A nova redação da Norma Regulamentadora NR‑1, divulgada pelo Fundacentro em 26 de maio, traz pela primeira vez diretrizes específicas para a gestão de riscos psicossociais no ambiente de trabalho. Essa mudança representa um marco regulatório para indústrias de grande porte — como siderúrgicas, metalúrgicas, de mineração e energia — que historicamente focavam em riscos físicos e químicos, mas têm visto crescente incidência de afastamentos por questões de saúde mental. Segundo dados da Associação Nacional de Saúde Ocupacional (ANSO), os afastamentos por transtornos mentais cresceram 42% nos últimos quatro anos, representando cerca de 12% das licenças médicas no setor industrial brasileiro.

Para os gestores de segurança e recursos humanos, as orientações disponibilizadas na biblioteca digital do Fundacentro detalham procedimentos de identificação, avaliação e monitoramento de fatores como carga de trabalho excessiva, falta de controle sobre as atividades, ambiente hostil e desequilíbrio entre demandas e recursos. A norma recomenda a implantação de comitês internos de saúde mental, a realização de pesquisas de clima organizacional a cada 12 meses e a integração de indicadores de bem‑estar nos sistemas de gestão ISO 45001. Essa abordagem sistêmica visa reduzir o turnover, que nas empresas de metalurgias pesadas chegou a 18% em 2023, e melhorar a produtividade, já que estudos internos da própria Fundacentro apontam que equipes com baixo nível de estresse apresentam até 7% mais eficiência operacional.

Do ponto de vista econômico, a adoção precoce das diretrizes pode gerar economia direta e indireta. O custo médio de um afastamento por transtorno mental no Brasil gira em torno de R$ 35 mil, sem contar os impactos na produção e na reputação da empresa.
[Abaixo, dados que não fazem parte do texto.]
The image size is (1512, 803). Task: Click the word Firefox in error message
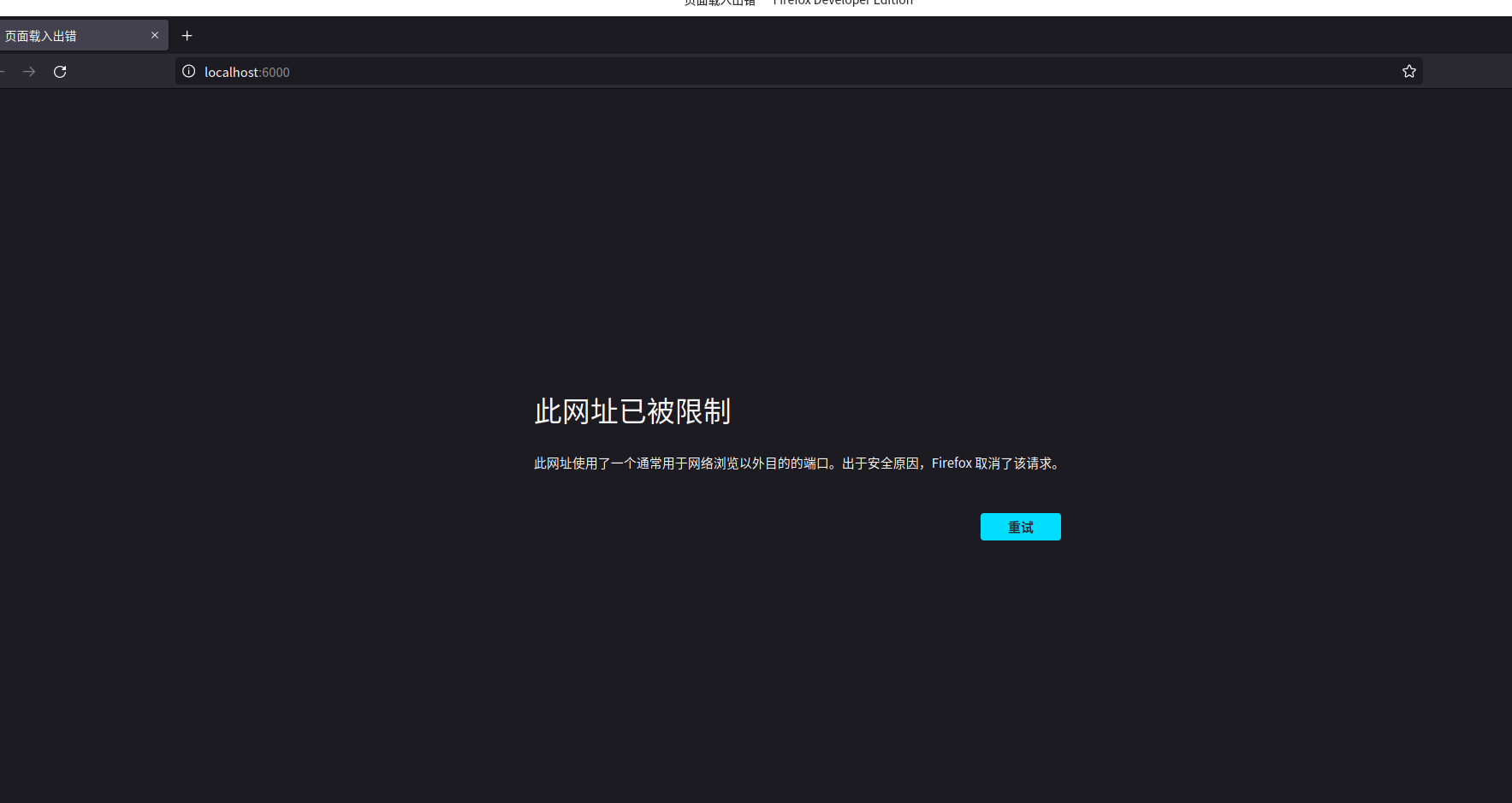tap(952, 463)
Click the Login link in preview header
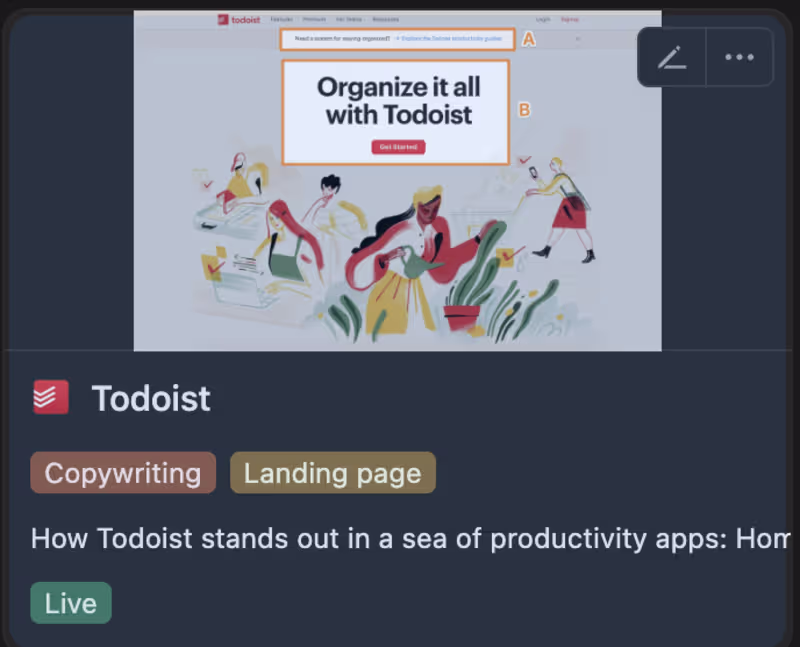 pos(543,19)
A estimativa da Confederação Nacional da Indústria (CNI) indica que a implementação de políticas de saúde mental pode reduzir esses custos em até 30% nos próximos três anos, representando uma potencial economia de R$ 1,8 bilhão para o setor metalúrgico nacional.

O Fundacentro destaca ainda que a norma NR‑1 passa a exigir a documentação formal de programas de prevenção de riscos psicossociais, com auditorias internas semestrais e relatórios anuais a serem apresentados ao Ministério do Trabalho. As empresas que já possuem políticas de bem‑estar, como a Usiminas e a Vale, deverão alinhar seus planos às novas exigências, sob pena de multas que podem chegar a 0,5% do faturamento anual, conforme previsto na Portaria 3.214/78 revisada.

Especialistas do Instituto de Estudos de Segurança do Trabalho (IEST) apontam que a mudança pode acelerar a digitalização dos processos de gestão de saúde ocupacional. Ferramentas de análise de dados e plataformas de monitoramento de bem‑estar já são citadas como facilitadoras para cumprir a periodicidade de avaliações exigidas. Além disso, a integração com sistemas ERP permite cruzar indicadores de produção com métricas de saúde mental, oferecendo ao executivo industrial uma visão mais completa dos custos operacionais.

Com a norma em vigor, a expectativa é que o mercado de consultoria e treinamento em saúde psicossocial experimente um crescimento de 15% ao ano, impulsionado pela demanda de grandes grupos industriais que precisam adequar seus procedimentos internos. Empresas de tecnologia focadas em soluções de RH, como a Senior Sistemas, já anunciaram planos de expansão de módulos específicos para compliance com a NR‑1, o que pode representar novos investimentos de até R$ 250 milhões no segmento de software de gestão de pessoas até 2028.

Em síntese, a inclusão dos riscos psicossociais na NR‑1 traz um novo patamar de responsabilidade para o setor industrial brasileiro. A adequação às diretrizes do Fundacentro não só garante conformidade legal, como também abre caminho para ganhos de produtividade, redução de custos com afastamentos e fortalecimento da imagem corporativa em um mercado cada vez mais sensível à saúde mental dos trabalhadores.